C.8- Ashton's Grave

334 4 1
                                    

Chapter Eight

I want to visit Ashton.

This was the first thought that came to mind on my second day back. I've come to realize that it's been so long since I had the chance to talk to my best friend. I still think about him fondly, our memories together, the laughs we shared, through all my ups and downs Ashton was there to witness it all, he has a part of me the same way that I have a part of him.

"What are you thinking about, babe?" Antonio-- a shirtless Antonio asked as he leaned on the side of our bedroom door.

What a beautiful sight in morning.

I smiled. "I was thinking about visiting Ashton today, I mean, if that's okay with you?"

"Of course it's okay with me, love. Do you want me to come with you?" He walked closer, sitting beside me on the bed.

I shook my head, "I want to see him alone. I think it's about time that he and I have our little talk you know? Its been so long already."

He smiled, "I understand love, care to join me in my shower then?" He asked smirking.

This man, "Why Mr. Antonio, how inappropriate of you."

He chuckled, pulling me up as he lead me to the bathroom.

~~

I took a deep breath as I walked through the cemetery, the cold breeze brushed past my hair and it made me shiver, the crushing of leaves at each step I take only adds to the silence that surrounds me.

So many things have happened to my life I feel like Ashton would have said a lot of things to me by now, not having him by my side breaks my heart every time I am reminded by it.

The only thing that keeps me going is the fact that at least he's not suffering anymore, that he doesn't feel any pain anymore. But I don't think I will ever stop missing Ashton, he was my ball of sunshine. Always have, and always will.

I took a deep breath as I sat down in front of his tombstone, I carresed the letters to his name as my tears began to fall. My heart ached for a hug from my best friend. "Hey, you." I whispered as it sent chills all over me, maybe he's here with me right now.

"I'm sorry I haven't been able to visit you, you probably know that a lot of things happened to me and the gang. I've done a lot of things I'm not proud of, but hey, I'm in law school now. I didn't fight for Lucas." I chuckled sadly. "If you here you would probably hate me too for not fighting Anton to let me stay. I've been beating myself up for it. But you know what? I'm really happy now. Anton has been nothing but loving and understanding of everything that I've been through, no one is more sorry than him for making me love him the way he did."

I stared at his tombstone and imagined him sitting cross legged in front of me. His chin resting on top of his hand, looking at me with amusement and wonder. I didn't notice the tears rolling down my face until some tears fell on my lap. I miss Ashton so much. Everything about him just radiates happiness and love. I would give anything to have that again.

"Ash, I don't know what to do, Pat and the others don't want to talk to me. I know I probably don't have the right to demand anything from them. But I honestly just want everything to go back to how it was."

"I wish that too, Violet."

That voice. I wouldn't have mistaken that voice for anything. I could recognize that voice from afar.

I turned around to see Lucas kneeling behind me, he had a soft smile on his face. "Hello." He said.

"Hi, Lucas. I didn't know you were here."

He smiled sheepishly, scratching the back of his neck. "Yeah, I've been visiting Ashton at least once a week  since you left."

I can't believe he would do that. "Oh, uhm, I'm sure Ashton is happy that you always visited him." I smiled and looked into his eyes for the first time since I got back home.

"I'm sorry—"

"I came—"

We chuckled, "You first." He smiled softly.

"I just, I feel like I never got the chance to apologize to you for how I left things.
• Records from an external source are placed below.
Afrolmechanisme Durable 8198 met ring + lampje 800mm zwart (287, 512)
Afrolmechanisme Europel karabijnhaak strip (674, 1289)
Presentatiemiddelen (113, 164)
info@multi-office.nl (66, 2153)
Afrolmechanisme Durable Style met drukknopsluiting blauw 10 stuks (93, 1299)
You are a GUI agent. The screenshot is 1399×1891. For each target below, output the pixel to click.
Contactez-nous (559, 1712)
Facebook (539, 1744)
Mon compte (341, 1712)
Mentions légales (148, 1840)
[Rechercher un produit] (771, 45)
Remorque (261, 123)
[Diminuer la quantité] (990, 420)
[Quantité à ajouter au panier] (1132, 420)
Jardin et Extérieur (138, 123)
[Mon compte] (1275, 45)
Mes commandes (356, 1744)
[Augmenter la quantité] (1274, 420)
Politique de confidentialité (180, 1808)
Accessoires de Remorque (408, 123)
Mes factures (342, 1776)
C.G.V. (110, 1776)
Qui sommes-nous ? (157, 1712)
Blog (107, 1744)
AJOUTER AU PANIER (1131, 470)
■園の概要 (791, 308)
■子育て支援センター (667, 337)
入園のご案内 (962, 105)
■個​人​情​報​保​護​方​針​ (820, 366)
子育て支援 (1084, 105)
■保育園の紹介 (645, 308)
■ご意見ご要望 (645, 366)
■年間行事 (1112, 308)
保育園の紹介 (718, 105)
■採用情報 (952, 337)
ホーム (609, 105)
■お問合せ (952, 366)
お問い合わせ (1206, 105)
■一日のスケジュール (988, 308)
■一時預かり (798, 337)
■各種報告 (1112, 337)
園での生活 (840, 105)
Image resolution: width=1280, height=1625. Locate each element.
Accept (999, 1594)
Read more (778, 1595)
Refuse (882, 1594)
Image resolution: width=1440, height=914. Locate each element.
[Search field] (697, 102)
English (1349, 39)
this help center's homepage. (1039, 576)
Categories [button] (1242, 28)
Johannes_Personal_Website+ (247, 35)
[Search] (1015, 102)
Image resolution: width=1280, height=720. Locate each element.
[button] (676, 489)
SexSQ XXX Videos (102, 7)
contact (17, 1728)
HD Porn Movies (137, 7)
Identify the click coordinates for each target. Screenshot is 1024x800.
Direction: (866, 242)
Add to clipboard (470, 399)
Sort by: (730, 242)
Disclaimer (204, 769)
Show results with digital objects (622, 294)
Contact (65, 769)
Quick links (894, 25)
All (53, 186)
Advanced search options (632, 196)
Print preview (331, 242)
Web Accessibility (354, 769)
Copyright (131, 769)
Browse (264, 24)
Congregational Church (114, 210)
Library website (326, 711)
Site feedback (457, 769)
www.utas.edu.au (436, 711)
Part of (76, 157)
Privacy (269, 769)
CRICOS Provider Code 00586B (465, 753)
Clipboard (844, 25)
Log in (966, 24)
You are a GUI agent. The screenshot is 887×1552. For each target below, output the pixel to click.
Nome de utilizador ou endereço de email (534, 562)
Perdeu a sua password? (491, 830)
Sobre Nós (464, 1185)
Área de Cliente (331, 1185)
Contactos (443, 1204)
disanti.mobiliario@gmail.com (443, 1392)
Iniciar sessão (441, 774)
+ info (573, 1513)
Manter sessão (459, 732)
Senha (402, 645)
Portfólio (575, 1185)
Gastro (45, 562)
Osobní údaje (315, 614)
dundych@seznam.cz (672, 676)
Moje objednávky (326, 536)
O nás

If I was give the chance to go back I would have—"

"Vi, please don't say that. Don't make me believe that in that moment you would have chosen to be with me and to risk everything. I know you wouldn't."

I shook my head, "No, please I'm really sorry Lucas. I never meant to hurt you— any of you. At the time, I thought I was doing the right thing even though I knew I would have to risk losing you. I'm so sorry Lucas. There was not a day that I didn't think of you."

This time, Lucas was the one who had tears in his eyes, "I wish you didn't have to leave that way. Do you know how hard it was? For me? To see you— the love of my life, the person I wanted to spend the rest of my days with, to choose someone else? It was fucking painful Violet. You left me, broken and hating myself for not fighting for you harder. You broke me."

"Lucas please, I'm sorry, I didn't know what to do, I had to choose Anton because I needed to save everyone, I needed to. I loved you too, I loved you so much."

"Loved? You loved me?" He was crying. "How could you do that to someone you loved? How did you end up loving Antonio? How could you look at him the way you used to look at me? How did you end up loving him? After everything he put you through. How the fuck did you manage to fucking love someone like him Violet? How?!" He got up and started to walk away.

"Lucas please, please don't leave." But it was too late. Lucas got into his car, and drove away.